Snoog avait lancé sa question à la cantonade. Nous étions tous les cinq devant le local de répétition. Ruggy venait de refermer la porte arrière de la camionnette en la claquant d'un coup sec.

- Ouaip, fit Lynn. On y va. Jenna et moi, on passe devant. De toute façon, avec la moto, on ira plus vite que vous.

- On s'rencarde à la première aire de repos, après la frontière, fit Snoog. Ca vous va ?

- Ca me va, dit Stair.

Ce dernier était venu avec sa voiture et ferait le trajet seul, car il avait été convenu que Snoog monterait dans la camionnette avec Ruggy. Mais nous avions glissé nos sacs de voyage dans la voiture du bassiste. Ce dernier passa la tête par la porte du local, encore ouverte, y jeta un dernier oeil et dit :

- C'est bon. Je ferme.

L'instant d'après, il montait dans sa voiture et démarrait. Snoog et Ruggy étaient déjà à leur place, il ne restait plus que Lynn et moi, debout près de la moto. J'enfilai mon casque et mes gants, puis j'attendis que Lynn s'installe et démarre pour prendre place derrière lui. Nous partions pour plusieurs semaines, pour une mini-tournée estivale dont les principales dates se feraient en Ecosse. Le premier concert des Dark Angels devait avoir lieu dans trois jours, à Glasgow. Puis nous nous rendrions à Edimbourg pour un autre concert, dix jours plus tard. Ensuite, quelques dates avaient pu se greffer dans des petites salles, à travers toute l'Ecosse. Snoog avait bien travaillé pour décrocher ces dates qui se feraient en marge des cinq "grands" concerts que le groupe devait donner au cours de l'été, suite à la signature d'un petit contrat avec un tourneur.

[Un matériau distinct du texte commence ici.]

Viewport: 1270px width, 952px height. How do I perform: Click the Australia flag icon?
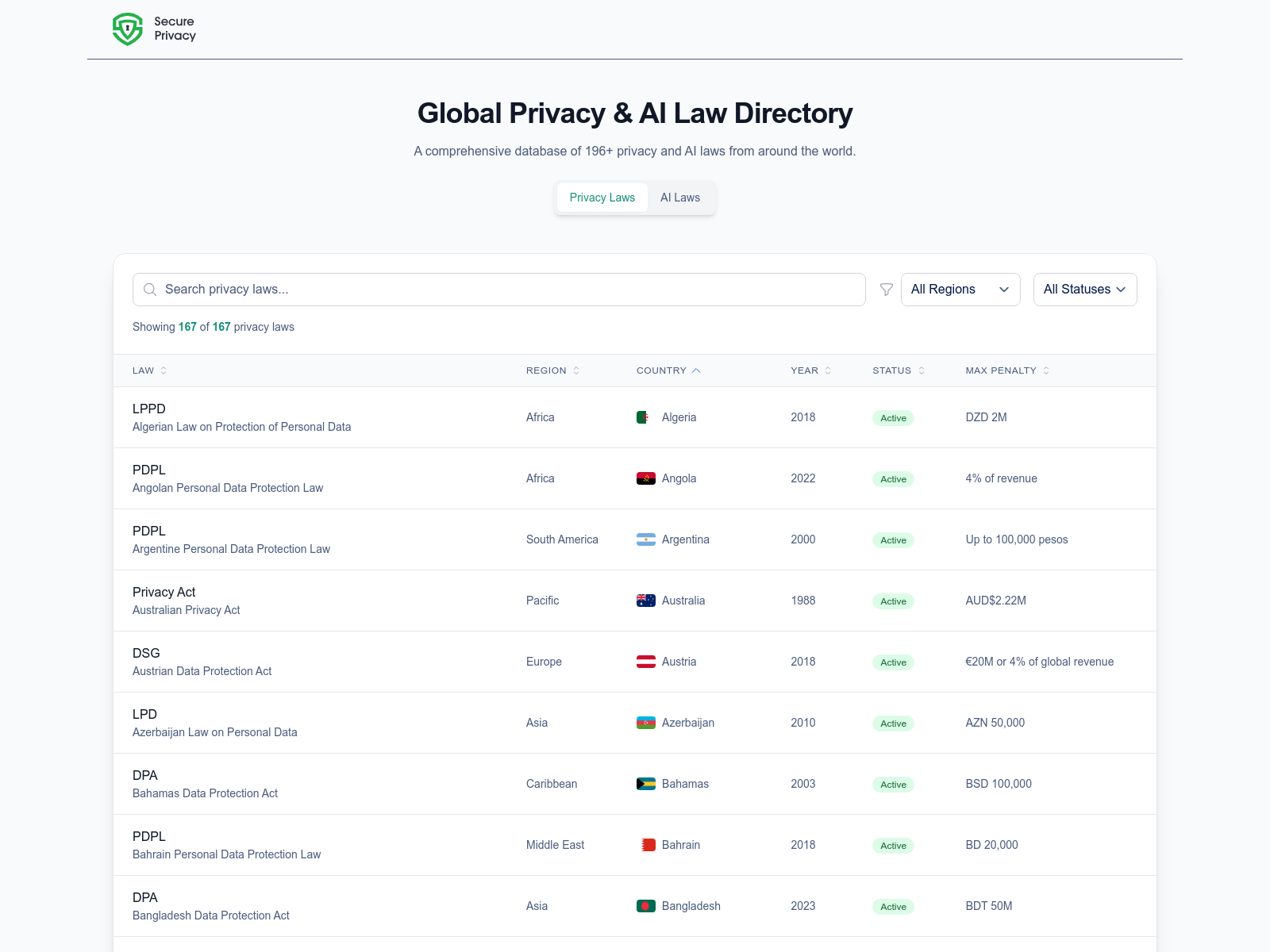[645, 600]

Je me sentais très excitée par ce voyage. Ma première année d'études venait de s'achever quelques jours plus tôt, j'attendais encore les résultats des examens, mais j'avais confiance : malgré les aléas du printemps et les quelques difficultés que j'avais pu rencontrer en me retrouvant à la porte de l'appartement loué par mes parents, j'avais pu suivre les cours normalement. Il m'était arrivé de rester à l'école pour effectuer des recherches sur internet, Lynn n'ayant pas de connexion à l'appartement. Je m'étais aussi rendue chez Ally lorsque nous avions des travaux en commun à rendre. Notre bînome fonctionnait bien et notre amitié en était sortie consolidée. Je l'appréciais beaucoup. Son soutien avait été essentiel pour moi, et si je parvenais à réussir mes examens, je le lui devrais en partie.

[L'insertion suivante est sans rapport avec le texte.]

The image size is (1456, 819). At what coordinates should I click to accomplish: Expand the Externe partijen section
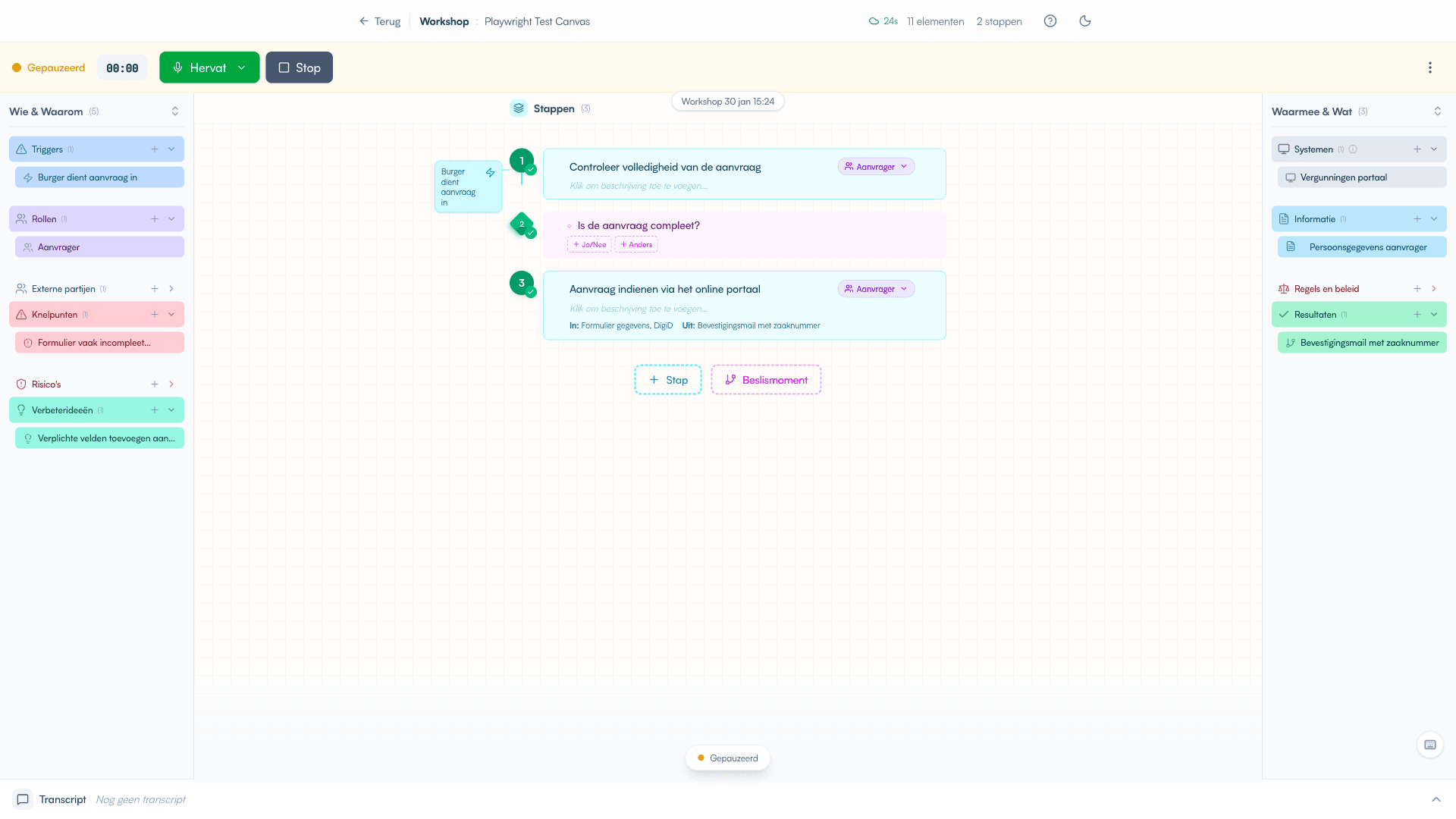[x=171, y=289]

Deux jours plus tôt, nous nous étions retrouvées toutes les deux au Blue Limon, avant qu'elle ne prenne son service : elle allait y travailler tout l'été, y compris en semaine. C'était à ce prix qu'elle parviendrait à payer son inscription pour sa deuxième année. Je lui avais dit que j'accompagnerais les Dark Angels dans leur tournée, n'ayant pas trouvé de petit boulot pour l'été et ma présence n'occasionnant pas plus de frais qu'en restant à Manchester.

- C'est chouette que tu puisses les accompagner, m'avait-elle dit. Ils ne feront pas trop les cons si t'es avec eux.

- Ils sont sérieux quand il le faut, tu sais, Ally, lui avais-je fait remarquer.

- Ouais, ouais... J'dis surtout ça pour qu'ils ne dilapident pas n'importe comment leurs cachets. Il va vous falloir des économies pour la rentrée, à Lynn et toi.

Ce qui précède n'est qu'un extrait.